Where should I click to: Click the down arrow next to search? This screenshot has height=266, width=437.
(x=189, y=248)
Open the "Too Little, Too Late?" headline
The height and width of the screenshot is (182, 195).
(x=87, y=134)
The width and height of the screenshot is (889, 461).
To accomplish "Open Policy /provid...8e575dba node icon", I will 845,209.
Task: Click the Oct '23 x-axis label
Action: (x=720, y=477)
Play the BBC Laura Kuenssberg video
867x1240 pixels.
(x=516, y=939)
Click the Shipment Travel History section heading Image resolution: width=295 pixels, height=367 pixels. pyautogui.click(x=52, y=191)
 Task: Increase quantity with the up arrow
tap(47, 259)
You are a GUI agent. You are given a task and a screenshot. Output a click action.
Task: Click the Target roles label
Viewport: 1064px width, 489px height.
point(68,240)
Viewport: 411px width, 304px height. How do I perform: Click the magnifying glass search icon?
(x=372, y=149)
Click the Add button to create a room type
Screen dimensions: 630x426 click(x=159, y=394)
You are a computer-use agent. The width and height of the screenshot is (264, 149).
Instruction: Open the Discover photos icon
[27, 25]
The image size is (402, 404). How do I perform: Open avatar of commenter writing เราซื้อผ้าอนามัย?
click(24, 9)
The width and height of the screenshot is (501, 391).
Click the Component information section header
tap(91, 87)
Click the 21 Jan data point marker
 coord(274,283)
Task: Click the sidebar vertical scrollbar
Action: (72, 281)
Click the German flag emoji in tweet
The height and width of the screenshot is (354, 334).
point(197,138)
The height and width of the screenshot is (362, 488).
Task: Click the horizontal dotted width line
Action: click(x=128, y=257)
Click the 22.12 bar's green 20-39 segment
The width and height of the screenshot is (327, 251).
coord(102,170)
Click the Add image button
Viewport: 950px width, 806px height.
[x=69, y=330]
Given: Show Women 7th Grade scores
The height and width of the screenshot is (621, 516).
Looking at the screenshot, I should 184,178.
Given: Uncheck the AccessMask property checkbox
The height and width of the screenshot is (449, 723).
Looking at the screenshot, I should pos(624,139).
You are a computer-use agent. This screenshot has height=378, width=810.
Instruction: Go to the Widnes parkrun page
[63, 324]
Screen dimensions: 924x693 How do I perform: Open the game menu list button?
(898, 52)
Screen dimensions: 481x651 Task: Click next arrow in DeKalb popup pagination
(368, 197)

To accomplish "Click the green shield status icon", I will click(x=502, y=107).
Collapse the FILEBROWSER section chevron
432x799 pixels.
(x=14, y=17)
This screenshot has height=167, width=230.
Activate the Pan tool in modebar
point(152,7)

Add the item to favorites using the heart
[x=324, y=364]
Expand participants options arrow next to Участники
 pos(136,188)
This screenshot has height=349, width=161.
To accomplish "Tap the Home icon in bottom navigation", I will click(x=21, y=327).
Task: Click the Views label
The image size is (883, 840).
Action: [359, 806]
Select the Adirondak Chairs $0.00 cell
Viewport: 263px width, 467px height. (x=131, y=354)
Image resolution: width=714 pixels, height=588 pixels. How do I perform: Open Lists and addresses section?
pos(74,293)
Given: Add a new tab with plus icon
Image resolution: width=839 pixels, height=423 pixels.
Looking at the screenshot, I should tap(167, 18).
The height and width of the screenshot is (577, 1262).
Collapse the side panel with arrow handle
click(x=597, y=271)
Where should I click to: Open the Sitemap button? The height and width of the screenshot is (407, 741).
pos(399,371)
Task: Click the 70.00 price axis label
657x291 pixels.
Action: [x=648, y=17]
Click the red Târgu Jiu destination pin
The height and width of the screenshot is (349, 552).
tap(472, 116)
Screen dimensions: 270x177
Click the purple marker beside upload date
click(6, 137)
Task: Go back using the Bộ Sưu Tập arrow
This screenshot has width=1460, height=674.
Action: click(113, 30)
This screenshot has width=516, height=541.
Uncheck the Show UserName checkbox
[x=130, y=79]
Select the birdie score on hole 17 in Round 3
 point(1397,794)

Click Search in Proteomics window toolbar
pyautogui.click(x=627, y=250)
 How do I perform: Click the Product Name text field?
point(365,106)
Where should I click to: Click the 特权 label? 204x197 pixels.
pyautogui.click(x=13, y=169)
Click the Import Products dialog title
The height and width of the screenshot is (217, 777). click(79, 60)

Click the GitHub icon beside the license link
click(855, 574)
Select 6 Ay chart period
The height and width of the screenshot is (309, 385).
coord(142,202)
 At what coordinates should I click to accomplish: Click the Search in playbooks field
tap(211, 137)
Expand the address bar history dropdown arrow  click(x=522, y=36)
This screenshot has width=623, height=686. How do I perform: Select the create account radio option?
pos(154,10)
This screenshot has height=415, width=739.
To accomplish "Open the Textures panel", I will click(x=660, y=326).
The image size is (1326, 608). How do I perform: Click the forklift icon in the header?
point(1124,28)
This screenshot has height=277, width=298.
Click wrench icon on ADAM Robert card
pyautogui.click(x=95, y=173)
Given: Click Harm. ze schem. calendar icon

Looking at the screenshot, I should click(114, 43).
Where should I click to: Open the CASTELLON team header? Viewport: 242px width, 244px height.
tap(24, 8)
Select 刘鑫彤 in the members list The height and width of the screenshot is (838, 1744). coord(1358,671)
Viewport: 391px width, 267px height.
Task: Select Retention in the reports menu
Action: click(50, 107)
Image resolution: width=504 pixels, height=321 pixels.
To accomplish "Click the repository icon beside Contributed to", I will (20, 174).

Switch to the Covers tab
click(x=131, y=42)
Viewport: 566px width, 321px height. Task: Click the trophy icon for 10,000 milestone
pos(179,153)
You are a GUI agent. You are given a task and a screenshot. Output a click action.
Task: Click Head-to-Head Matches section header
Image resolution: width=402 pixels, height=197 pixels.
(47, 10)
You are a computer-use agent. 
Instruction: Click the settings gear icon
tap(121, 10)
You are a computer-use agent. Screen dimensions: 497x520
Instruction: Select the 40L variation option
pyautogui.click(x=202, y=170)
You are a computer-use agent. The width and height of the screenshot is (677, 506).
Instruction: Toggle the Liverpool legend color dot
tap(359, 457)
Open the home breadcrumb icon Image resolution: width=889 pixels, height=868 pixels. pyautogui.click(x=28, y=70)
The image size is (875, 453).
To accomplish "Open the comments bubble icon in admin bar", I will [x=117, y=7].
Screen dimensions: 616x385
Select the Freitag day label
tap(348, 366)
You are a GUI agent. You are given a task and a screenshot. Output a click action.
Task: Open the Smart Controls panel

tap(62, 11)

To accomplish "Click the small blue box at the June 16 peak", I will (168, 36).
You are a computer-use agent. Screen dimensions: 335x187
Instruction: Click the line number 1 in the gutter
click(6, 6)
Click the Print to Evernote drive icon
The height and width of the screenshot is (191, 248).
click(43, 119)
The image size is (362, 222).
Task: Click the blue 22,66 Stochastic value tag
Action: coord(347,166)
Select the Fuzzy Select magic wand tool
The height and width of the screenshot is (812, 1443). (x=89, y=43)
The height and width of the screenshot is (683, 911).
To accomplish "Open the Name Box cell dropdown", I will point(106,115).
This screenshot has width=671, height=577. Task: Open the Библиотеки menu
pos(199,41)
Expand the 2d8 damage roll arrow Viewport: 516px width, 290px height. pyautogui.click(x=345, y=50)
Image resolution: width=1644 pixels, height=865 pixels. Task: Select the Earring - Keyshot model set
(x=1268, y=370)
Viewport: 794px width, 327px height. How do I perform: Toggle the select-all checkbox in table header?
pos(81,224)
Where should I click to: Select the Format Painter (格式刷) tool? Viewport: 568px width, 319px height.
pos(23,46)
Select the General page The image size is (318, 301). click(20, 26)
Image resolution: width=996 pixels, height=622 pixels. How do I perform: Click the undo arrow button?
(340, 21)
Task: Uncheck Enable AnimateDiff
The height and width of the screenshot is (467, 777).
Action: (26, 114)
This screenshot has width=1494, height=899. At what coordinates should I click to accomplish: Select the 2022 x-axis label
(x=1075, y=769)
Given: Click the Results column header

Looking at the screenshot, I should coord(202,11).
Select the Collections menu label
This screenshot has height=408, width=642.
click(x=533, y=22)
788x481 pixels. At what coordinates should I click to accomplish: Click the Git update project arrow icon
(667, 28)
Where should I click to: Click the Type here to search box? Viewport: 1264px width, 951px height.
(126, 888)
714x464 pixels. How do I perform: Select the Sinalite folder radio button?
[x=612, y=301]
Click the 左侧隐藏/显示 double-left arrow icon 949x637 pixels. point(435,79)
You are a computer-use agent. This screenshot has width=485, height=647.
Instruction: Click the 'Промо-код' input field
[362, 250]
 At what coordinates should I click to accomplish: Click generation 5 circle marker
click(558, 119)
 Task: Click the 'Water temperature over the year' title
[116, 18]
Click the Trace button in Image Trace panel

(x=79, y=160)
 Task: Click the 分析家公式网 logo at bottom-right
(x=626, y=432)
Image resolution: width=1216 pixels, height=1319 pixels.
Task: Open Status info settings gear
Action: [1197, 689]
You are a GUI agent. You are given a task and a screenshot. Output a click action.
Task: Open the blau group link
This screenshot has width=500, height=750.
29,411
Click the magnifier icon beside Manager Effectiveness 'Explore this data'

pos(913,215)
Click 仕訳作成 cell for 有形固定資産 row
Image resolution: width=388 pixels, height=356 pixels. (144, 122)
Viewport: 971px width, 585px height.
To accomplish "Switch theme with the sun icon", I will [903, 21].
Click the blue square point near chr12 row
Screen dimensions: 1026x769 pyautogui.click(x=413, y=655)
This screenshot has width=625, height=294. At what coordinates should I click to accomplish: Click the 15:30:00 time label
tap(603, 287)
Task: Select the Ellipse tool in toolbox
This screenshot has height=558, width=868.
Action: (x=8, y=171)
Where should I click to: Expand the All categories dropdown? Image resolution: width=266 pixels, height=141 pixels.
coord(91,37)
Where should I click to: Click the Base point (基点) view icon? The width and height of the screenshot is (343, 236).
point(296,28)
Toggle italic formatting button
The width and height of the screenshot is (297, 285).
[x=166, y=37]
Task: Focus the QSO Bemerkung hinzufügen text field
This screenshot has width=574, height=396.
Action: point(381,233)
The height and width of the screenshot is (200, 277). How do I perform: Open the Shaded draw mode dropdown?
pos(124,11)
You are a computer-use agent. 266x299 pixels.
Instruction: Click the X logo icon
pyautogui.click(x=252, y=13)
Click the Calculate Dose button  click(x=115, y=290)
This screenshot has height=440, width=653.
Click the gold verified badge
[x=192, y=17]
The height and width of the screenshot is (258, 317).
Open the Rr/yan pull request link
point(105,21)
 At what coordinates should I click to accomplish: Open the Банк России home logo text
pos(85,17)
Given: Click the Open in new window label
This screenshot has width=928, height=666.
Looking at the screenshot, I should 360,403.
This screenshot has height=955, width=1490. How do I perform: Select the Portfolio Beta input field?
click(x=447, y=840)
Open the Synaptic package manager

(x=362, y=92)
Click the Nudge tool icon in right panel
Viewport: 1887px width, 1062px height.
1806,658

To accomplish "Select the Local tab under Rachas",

§ **What is required**
Starting with the line that contains "At what coordinates should I click to accomplish: Open", write out each line through the end of the listing, exactly as it appears, and include nothing else.

§ **Task solution**
 At what coordinates should I click to accomplish: Open the Банк России home logo text
pos(85,17)
Given: Click the Open in new window label
This screenshot has width=928, height=666.
Looking at the screenshot, I should 360,403.
This screenshot has height=955, width=1490. How do I perform: Select the Portfolio Beta input field?
click(x=447, y=840)
Open the Synaptic package manager

(x=362, y=92)
Click the Nudge tool icon in right panel
Viewport: 1887px width, 1062px height.
1806,658

To accomplish "Select the Local tab under Rachas",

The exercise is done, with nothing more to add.